映画では長男山本顕一さんを寺尾聡さんが演じていらっしゃいますが、寺尾聡さんは平成5(1993)年にテレビドラマで山本幡男さんを演じられています。
目次
ソ連対日参戦
そもそも日本人捕虜のシベリア抑留は、ソ連が一方的に日ソ中立条約を破棄して大日本帝国に宣戦布告し侵攻してきたことが原因。
昭和20(1945)年8月8日夜に、ソ連のモトロフ外務人民委員が、佐藤尚武ソ連大使を招致し、そこで佐藤大使にソビエト政府の対日参戦を宣告します。
そして、翌日の8月9日未明にソ連軍が満ソ国境を越えて攻撃を開始しました。
78年前の今日です。
日露両国間の禍根
日本は8月15日に降伏しますが、ソ連のわずか一週間の侵攻で、たくさんの悲劇が起きます。
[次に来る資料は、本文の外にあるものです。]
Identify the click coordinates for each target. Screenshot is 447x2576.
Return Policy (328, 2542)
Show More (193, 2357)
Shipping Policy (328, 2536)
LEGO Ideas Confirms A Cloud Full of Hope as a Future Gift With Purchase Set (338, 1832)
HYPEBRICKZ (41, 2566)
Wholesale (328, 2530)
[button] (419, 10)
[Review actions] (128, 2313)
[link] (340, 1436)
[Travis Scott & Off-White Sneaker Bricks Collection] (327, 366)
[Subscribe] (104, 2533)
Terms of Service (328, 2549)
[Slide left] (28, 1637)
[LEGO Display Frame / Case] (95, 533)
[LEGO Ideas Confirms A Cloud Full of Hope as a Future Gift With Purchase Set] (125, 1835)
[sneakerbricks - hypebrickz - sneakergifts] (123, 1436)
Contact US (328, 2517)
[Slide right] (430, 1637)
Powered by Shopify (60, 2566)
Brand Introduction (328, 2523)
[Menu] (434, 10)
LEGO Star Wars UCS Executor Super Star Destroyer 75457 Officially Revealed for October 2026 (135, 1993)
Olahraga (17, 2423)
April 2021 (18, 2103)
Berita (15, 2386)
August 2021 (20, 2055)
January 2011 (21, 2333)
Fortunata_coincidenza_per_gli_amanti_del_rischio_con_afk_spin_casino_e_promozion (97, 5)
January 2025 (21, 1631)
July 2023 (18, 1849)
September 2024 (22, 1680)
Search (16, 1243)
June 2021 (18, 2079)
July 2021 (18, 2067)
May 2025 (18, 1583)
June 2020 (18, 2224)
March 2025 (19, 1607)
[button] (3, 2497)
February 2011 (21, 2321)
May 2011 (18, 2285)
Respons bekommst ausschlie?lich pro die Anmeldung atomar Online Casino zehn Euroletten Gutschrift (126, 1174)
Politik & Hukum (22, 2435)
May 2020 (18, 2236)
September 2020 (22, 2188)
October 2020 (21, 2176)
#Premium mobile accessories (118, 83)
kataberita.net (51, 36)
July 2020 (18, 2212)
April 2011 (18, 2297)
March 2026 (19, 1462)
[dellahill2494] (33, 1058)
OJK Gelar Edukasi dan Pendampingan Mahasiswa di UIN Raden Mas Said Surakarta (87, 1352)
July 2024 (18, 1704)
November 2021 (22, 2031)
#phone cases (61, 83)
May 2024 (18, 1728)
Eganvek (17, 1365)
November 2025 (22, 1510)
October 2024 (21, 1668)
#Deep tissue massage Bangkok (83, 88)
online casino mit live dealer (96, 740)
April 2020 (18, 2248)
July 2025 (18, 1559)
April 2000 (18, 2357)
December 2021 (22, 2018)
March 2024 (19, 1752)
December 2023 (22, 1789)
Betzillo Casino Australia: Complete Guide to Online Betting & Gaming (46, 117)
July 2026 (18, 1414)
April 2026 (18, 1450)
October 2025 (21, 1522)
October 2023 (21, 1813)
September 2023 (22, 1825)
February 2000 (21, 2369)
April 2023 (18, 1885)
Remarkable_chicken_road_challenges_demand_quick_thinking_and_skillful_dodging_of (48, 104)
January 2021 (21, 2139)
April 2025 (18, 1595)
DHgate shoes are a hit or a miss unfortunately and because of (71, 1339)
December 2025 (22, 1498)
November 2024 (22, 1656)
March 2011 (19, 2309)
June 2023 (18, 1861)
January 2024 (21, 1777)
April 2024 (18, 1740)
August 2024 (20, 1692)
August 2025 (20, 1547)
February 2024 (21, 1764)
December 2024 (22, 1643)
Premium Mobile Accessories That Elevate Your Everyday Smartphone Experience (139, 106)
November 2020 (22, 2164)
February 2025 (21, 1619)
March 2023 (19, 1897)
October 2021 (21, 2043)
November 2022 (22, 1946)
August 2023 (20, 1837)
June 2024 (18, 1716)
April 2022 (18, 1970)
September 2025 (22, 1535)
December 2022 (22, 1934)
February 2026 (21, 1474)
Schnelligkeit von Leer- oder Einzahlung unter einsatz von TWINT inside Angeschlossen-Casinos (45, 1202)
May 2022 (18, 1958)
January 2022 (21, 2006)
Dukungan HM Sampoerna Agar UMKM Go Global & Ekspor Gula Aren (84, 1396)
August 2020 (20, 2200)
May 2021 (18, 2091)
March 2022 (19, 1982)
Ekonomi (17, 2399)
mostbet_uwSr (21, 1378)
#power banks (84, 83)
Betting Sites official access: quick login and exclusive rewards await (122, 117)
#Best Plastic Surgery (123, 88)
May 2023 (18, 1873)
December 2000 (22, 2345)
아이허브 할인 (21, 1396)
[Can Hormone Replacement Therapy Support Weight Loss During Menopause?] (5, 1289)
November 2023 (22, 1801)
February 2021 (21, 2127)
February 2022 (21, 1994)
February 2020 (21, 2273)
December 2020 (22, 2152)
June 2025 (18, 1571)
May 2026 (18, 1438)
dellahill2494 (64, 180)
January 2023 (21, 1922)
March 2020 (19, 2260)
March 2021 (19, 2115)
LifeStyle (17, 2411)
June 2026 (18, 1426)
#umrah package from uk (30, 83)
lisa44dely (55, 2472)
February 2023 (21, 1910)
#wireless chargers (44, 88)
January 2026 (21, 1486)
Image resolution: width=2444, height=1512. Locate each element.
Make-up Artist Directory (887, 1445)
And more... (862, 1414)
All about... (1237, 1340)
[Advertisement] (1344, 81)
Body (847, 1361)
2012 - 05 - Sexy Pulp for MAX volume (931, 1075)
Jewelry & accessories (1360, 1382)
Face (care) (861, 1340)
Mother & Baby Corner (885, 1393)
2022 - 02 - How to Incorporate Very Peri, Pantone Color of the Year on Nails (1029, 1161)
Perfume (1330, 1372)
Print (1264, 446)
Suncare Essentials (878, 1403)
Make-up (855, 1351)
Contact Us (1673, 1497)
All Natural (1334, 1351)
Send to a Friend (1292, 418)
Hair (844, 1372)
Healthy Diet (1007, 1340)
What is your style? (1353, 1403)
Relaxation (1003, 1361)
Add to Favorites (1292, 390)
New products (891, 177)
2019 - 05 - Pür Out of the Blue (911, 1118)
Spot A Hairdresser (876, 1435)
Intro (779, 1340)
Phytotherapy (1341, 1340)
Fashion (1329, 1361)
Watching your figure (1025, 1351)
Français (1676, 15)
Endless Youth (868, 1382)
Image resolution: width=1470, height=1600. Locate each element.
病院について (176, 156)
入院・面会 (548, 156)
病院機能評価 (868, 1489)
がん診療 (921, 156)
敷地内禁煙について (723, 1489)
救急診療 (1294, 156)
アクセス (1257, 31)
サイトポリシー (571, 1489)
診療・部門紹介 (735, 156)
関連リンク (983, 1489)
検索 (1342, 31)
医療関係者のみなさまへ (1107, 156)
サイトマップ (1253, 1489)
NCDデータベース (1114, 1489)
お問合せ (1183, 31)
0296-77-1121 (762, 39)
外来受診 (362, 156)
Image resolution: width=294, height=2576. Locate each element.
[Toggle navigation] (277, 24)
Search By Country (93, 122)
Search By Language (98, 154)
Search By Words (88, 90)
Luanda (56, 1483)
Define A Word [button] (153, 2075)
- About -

シベリア抑留や中国残留日本人です。
ポツダム宣言後もソ連赤軍派侵攻を続け、現在の北方領土を占領したソ連。
またその過程でソ連軍による日本の捕虜や民間人に対する苛烈な行為は、現在の日露関係に影響していると思います。
終戦後であるにもかかわらず、日本は捕虜を救出できなかった。
社会主義建設のために、無報酬の労働力に駆り出されたのだと語る人もいます。
山本幡男氏
映画「ラーゲリより愛を込めて」の主人公山本幡男さんは、旧制東京外国語学校(現東京外国語大学)でロシア語を学び、結婚後満州に渡り、大連市の満鉄調査部に入社しました。
ロシア語の読み書きの才能を活かし、ソ連についての研究書の執筆やロシア語の翻訳や通訳など、語学関連分野で活躍したのです。
その彼が収容所に送り込まれ、その過酷な生活の中で仲間の支えとなる姿が映画では描かれています。
映画「ラーゲリより愛を込めて」
映画では、主人公を演じたニノはもちろんのこと、他の演技者も素晴らしいのですが、私は足が不自由な新谷を演じた中島健人さんに拍手👏👏
それ以上に素晴らしかったのが犬のクロを演じたワンちゃん(子犬と成犬がいる)ですかね。
ラーゲリ―で抑留者たちに黒い犬がクロと名付けられて飼われていた話は有名で「氷の海を追ってきたクロ」という児童向けの本もでています。